### Given passage:
— Start —

The Providence Journal ^ | 06 July 2013 | RICHARD C. DUJARDIN

Posted on 07/08/2013 6:58:42 PM PDT by Theoria

June Goodhue says she’s known about the rock since she and her late husband moved to North Kingstown’s Pojac Point in 1952.

Sitting in shallow water, the 8-foot-long boulder sported unusual markings that were typically visible only at extreme low tide. Goodhue said she heard people say the markings might be ancient runic characters left by Viking or Nordic explorers.

Even so, Goodhue, who is now 89, says she didn’t give much thought to the significance of what people call the Narragansett Rune Stone or Quidnessett Rock. That is, until a week or so before Christmas 2011 when her neighbor Paul Roberti, a commissioner with the Public Utilities Commission, asked her to host a neighborhood meeting to talk about the boulder with Scott Wolter, a forensic geologist from Minnesota. Though Wolter has come under fire from critics who see his theories as over the edge, he is considered an expert by many on the subject of runestones, having produced documentaries for the History Channel and written two books. In “The Kensington Stone: Compelling New Evidence,” he writes about why he believes that a stone with runic lettering — found in 1899 by a farmer and his two sons on a hill in Minnesota — was not the hoax that critics claimed, but a real artifact made by visitors from Europe a century or two before Christopher Columbus set sail for the new world.

In his second book, “The Hooked X,” published in 2009, and in subsequent interviews, Wolter has gone further, suggesting that the presence of a mysterious “hooked X” character on the Kensington Stone in Minnesota as well as on the stone tower in Touro Park in Newport and the Narragansett Rune Stone off North Kingstown connects them all to the Military Order of the Knights Templar, a secretive medieval group that he says was suppressed by the Catholic Church because of its members’ unusual beliefs about the Holy Grail.

— End —

### Recorded information:
— Start —

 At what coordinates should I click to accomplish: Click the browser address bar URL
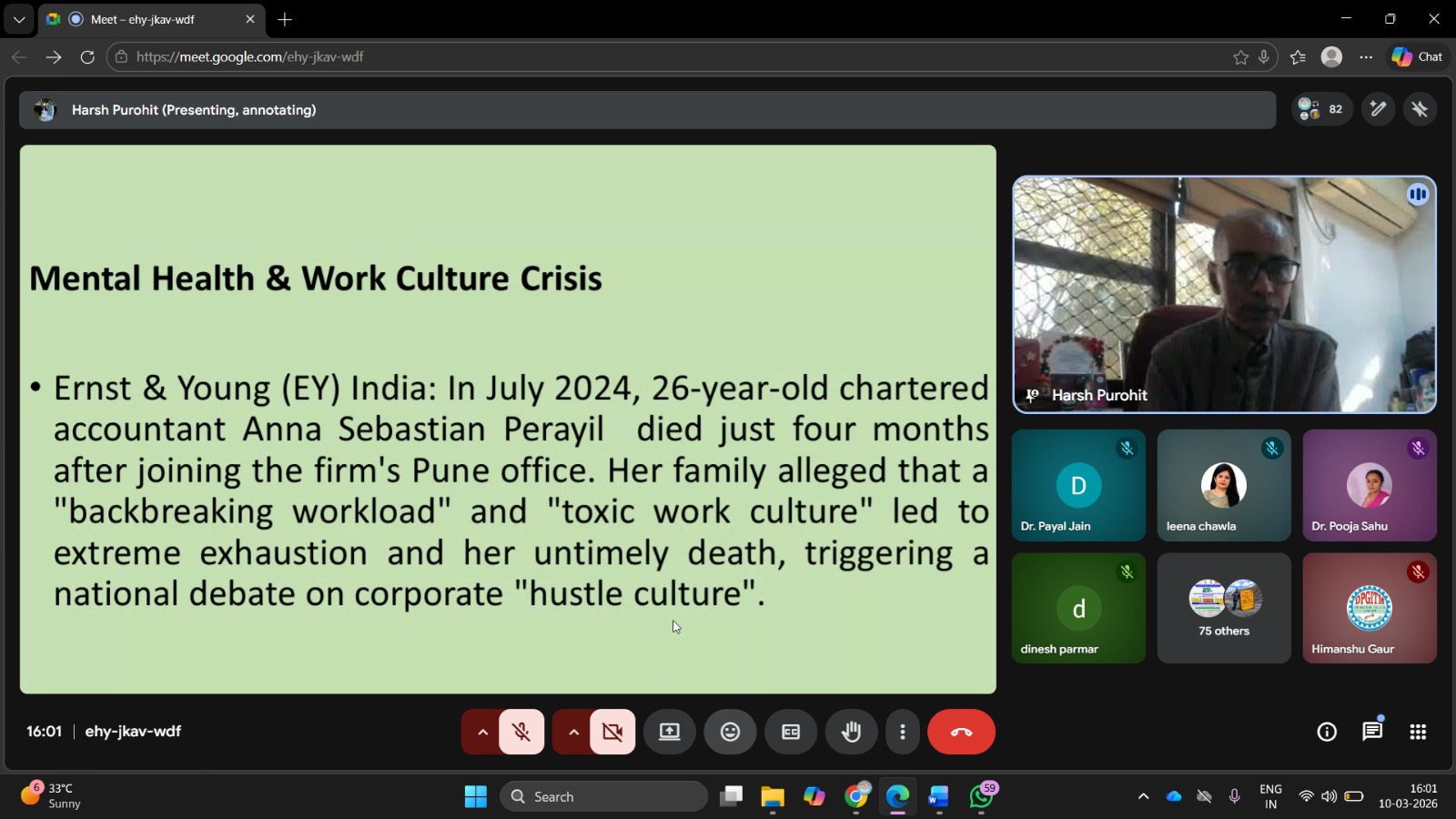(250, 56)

— End —
— Start —

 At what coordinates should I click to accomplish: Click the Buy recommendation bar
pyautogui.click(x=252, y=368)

— End —

### Complete the following:
A) Answer these from the article on the Narragansett Rune Stone above:
(i) In what year did June Goodhue and her late husband move to Pojac Point?
(ii) How long is the boulder?
(iii) In what year was "The Hooked X" published?
B) According to the article on the Narragansett Rune Stone, why does Wolter link the Kensington Stone, the Touro Park tower and the Narragansett Rune Stone to the Knights Templar? Answer in one to three sentences.
C) Write the next part of the article on the Narragansett Rune Stone, picking up after its last sentence.

### Answers given:
A)
(i) 1952
(ii) 8 feet
(iii) 2009

B) Wolter links them because a mysterious "hooked X" character appears on all three: the Kensington Stone in Minnesota, the stone tower in Touro Park in Newport, and the Narragansett Rune Stone off North Kingstown. He takes that shared character as connecting them to the Military Order of the Knights Templar.

C)
In the geologist’s view, the Narragansett Rune Stone was such an important piece of history — perhaps even more important than Plymouth Rock — that it was imperative that it be moved to a dry, safe place to protect it from erosion and vandals and to allow experts to examine it. Some participants at the meeting at Goodhue’s home in 2011 say that nearly everyone agreed — except for the neighbor whose property was closest to the stone, billionaire businessman Timothy Mellon.

Mellon, an heir to the Mellon family fortune, a founder of the Heritage Foundation and the CEO of Pan Am Systems, had, along with his wife, Patricia, bought two large parcels of land on the water’s edge in 2008 for $5.6 million. Mellon has been unavailable for comment.

Roberti, the public utilities commissioner, worked for 17 years in the attorney general’s office and has considerable expertise on federal and state jurisdiction over submerged lands. He says it’s easy to see why Mellon, who owns properties in other states, might have thought the rock belonged to him since in some states the property owner’s rights extend out into the water. In Rhode Island, however, the state owns the land below the median high tide, putting the rock under state jurisdiction.

In the spring of 2012, a pair of amateur archaeologists — Stephen DiMarzo Jr., of New Bedford, the Rhode Island chapter coordinator for the New England Antiquities Research Association, and his brother Peter DiMarzo of Newport — applied to the Coastal Resources Management Council for permission to move the rock to protect it and put it on public display.

Stephen DiMarzo, a former Teamster who delivered cupcakes for the Hostess Baking Co., said he first learned of the Narragansett Rune Stone in 2009 when he heard Wolter talking about it on the late-night talk radio show “Coast to Coast AM.” After talking with Wolter about the stone, the DiMarzos moved ahead with their application, though they found that getting state approval wasn’t easy. For one, Edward Sanderson, executive director of the Rhode Island Historical Preservation & Heritage Commission, wanted to know where the stone would be relocated.

The brothers worked out an agreement with the priests at the nearby Scalabrini Villa Health Care Center that the stone would be put on display there with the understanding that it would not be physically altered without state permission.

Janet Goodman, who inspected the stone early in 2012 in her role as coastal geologist for the CRMC, says the boulder had been on land when it was first photographed in 1939 but gradually became surrounded by water as storms and hurricanes ate away at the shore.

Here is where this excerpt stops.